Malgré tout, ces résultats qui tiennent presque du plébiscite pour chacun des deux élus gardent un goût amer, car la participation indique un clair désamour des électeurs pour ce scrutin pourtant central dans la vie politique française.
Difficile en effet de parler de vainqueur, quand aucun candidat n’emporte de majorité des électeurs inscrits. Une fois encore, le grand gagnant de ce scrutin reste l’abstention. Celle ci crève le plafond au niveau national avec 54%, soit plus d’un électeur sur deux qui a boudé le scrutin. A Mayotte, les chiffres sont pires encore, puisqu’à 17h, 62,5% des électeurs inscrits ne s’étaient pas rendus aux urnes.
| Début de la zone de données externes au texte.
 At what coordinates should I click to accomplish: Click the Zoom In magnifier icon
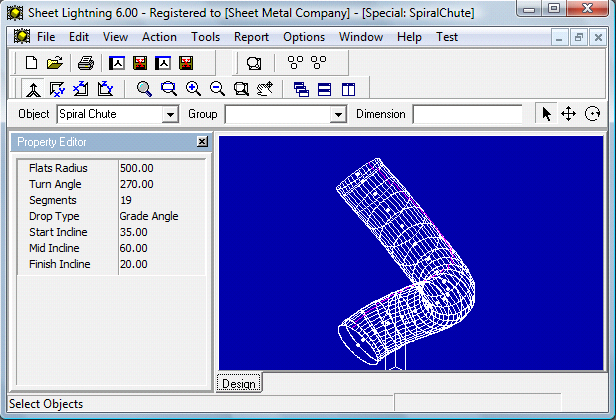(193, 89)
Dans ces conditions, aucun des candidats envoyés au Palais Bourbon n’a de quoi sabrer le jus de tamarin ce dimanche soir. Pour autant, la faute n’en revient pas qu’au soleil, qui a rendu les plages particulièrement attractives en ce 19 juin. La qualité des débats, le niveau des attaques, et le désamour des électeurs pour la politique n’ont fait que plomber un vote déjà vérolé par une actualité violente, principalement à Koungou, qui a remis l’insécurité au cœur des préoccupations. Un sujet sur lequel, pourtant, les parlementaires disposent de bien peu de moyens -sans quoi les précédents n’auraient-ils pas réglé la question depuis bien longtemps ? -.
« La plupart des gens pensent que ces problèmes ne sont pas assez pris en compte par les parlementaires et par l’Etat, quand on voit les questions de sécurité, on a l’impression qu’on n’en sortira jamais » analyse Dhinouraine M’Colo Mainty, le premier adjoint au maire de Mamoudzou, interrogé es qualité de président du bureau de vote centralisateur de la commune chef-lieu, où seuls trois électeurs s’étaient déplacés durant la première demi-heure du scrutin. Lui ne blâme pas le soleil, mais les candidats eux-mêmes. « Ce n’est pas habituel, les législatives ne mobilisent en général pas beaucoup mais on fait mieux au 2e tour. Là trois électeurs en une demi-heure ce n’est pas beaucoup. Je pense que les candidats n’ont pas fait ce qu’il faut pour mobiliser les électeurs ». Preuve en est, l’absence d’assesseurs ou de délégués dans le bureau de vote. Résultat, « on se retrouve avec des agents de la mairie pour faire tourner le bureau de vote » indique l’élu. Pour lui, le fait que des candidats se bousculent sans étiquette voire sans expérience politique aurait plombé la motivation des électeurs. Ainsi dans la première circonscription dont dépend la mairie de Mamoudzou, « les deux candidats qualifiés au 2e tour ne sont pas des politiciens à la base, ils n’ont pas les gens nécessaires autour d’eux pour faire vibrer leur élection » estime le premier adjoint qui note un « essor de la société civile » parmi les candidats. Difficile aussi sans étiquette, nous l’écrivions déjà lors du premier tour, de nouer de solides alliances à l’Assemblée. Même, voire surtout, en s’autocollant une étiquette de « mercenaire ».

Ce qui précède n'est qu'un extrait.